When we published Gerard Beirne's novel, which I thought was full of fairly hard characters from real life - we were criticized for using the word 'eskimo' rather than Inuit. The Inuit in the Net had no 'ring' to it, while The Eskimo in the Net conjured up an image of a frozen body, with icy whiskers, and a shiny head of black hair, so we stuck to our guns. And here we are a few years later, and Eskimos are OK. So that is one in the eye for the politically correct, I guess. If all publishers edited out every nuance in language, we'd have a rather depleted vocabulary to work with.

Thursday, January 26, 2012

New Year pick me up


Last night I went to a talk given by Salley Vickers, and she read a few lines from a short story, about taking a bus to from Penzance to St Ives to see the Barbara Hepworth exhibition. She and her friend were alarmed at the speed the driver went at and arrived in a quivering state. She used this experience in a short story, but had a lone man take the bus and use the turns of the run away bus to lurch towards the body of a girl seated next to him, who then accepted a drink from him at his hotel - at which point Salley Vickers stopped her reading.

This brought back good memories of Thessaloniki, Greece. I was on a mission to introduce Greek writers to UK publishers, which resulted in our publishing Vangelis Hatzyiannidis' books, Stolen Time and Four Walls. We had a spare hour between seminars and meeetings so I went into the hotel spa pool for a swim in salt water (it was a tiny pool but the spa was warm, the water salty and very good for mind and soul). I emerged, and a well known female scout invited me to the top floor panoramic bar for a drink.

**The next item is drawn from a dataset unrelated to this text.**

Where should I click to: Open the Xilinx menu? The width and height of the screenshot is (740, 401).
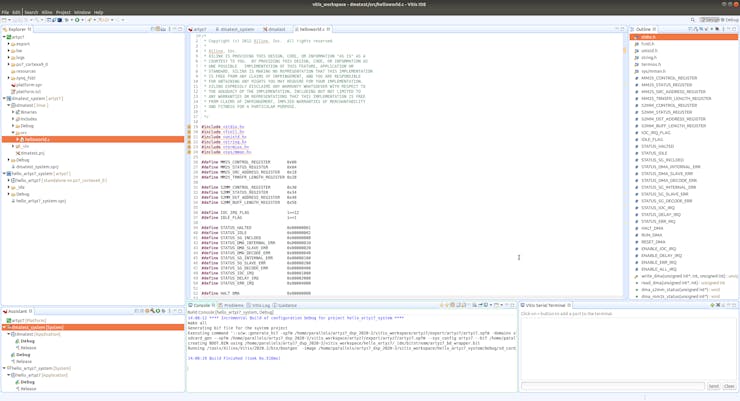(47, 12)
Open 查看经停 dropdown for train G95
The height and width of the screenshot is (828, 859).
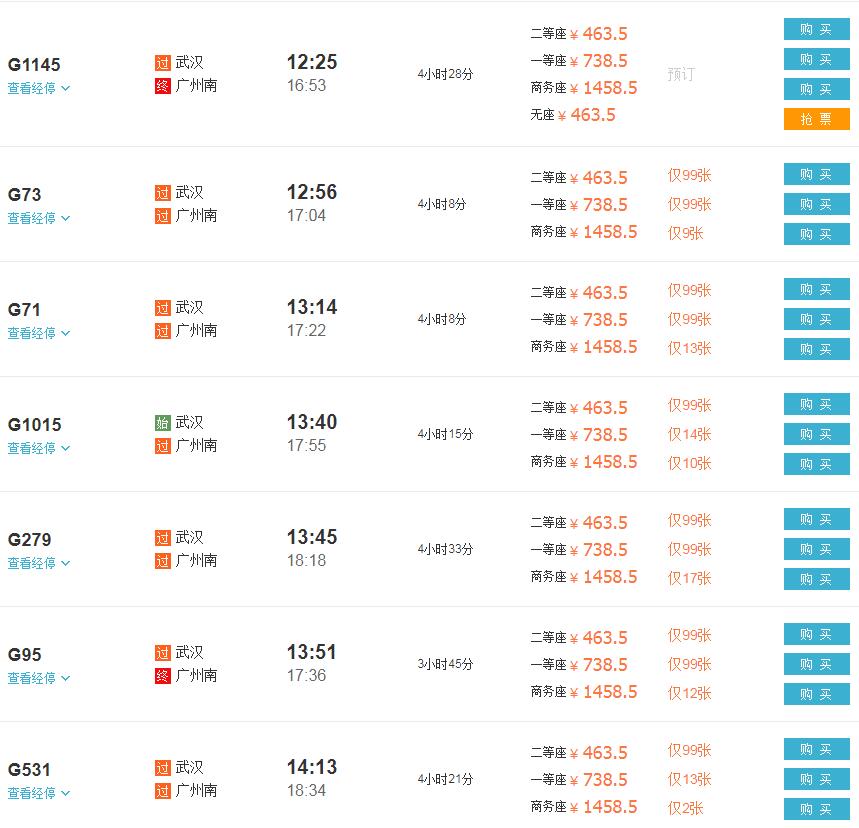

We took our seats at a table with bar stools, and were surrounded on four sides by glass, a view of the port and city, and then there was an almighty thunderstorm with lightning. The skies went dark, then lit up, and opened with torrents of rain. Next, a waiter came over with two tall glasses of white wine, which we had not ordered, and a man on the other side of the bar nodded at us. We could not work out which of us he had decided to honour with a free drink... A highlight, so to speak, of our trip, and a definite pick me up.

Sunday, January 15, 2012

I've been wondering about the self-publishing route, as this weekend the press (Guardian Money section, for one) has had a few stories of individual success stories. If you can publish directly to Kindle, do you feel like an author? Having readers definitely would bring a warm glow, and if you find that you are earning directly from your work, that would feel good.

But what happened to that warm glow of having your finished book in your hands? And what of the publisher's knowledge of how to gain publicity, and how do literary festivals and radio programmes contact the author if they do not have a publisher's office ready and waiting? I think if I was a prospective author, I'd want both - and so I would have to commit some of those Kindle earnings to having my work put in print.

All in all, very interesting times. And I think that people will be encouraged to write more, not less, now that these new routes to readers, let alone markets, are opening up.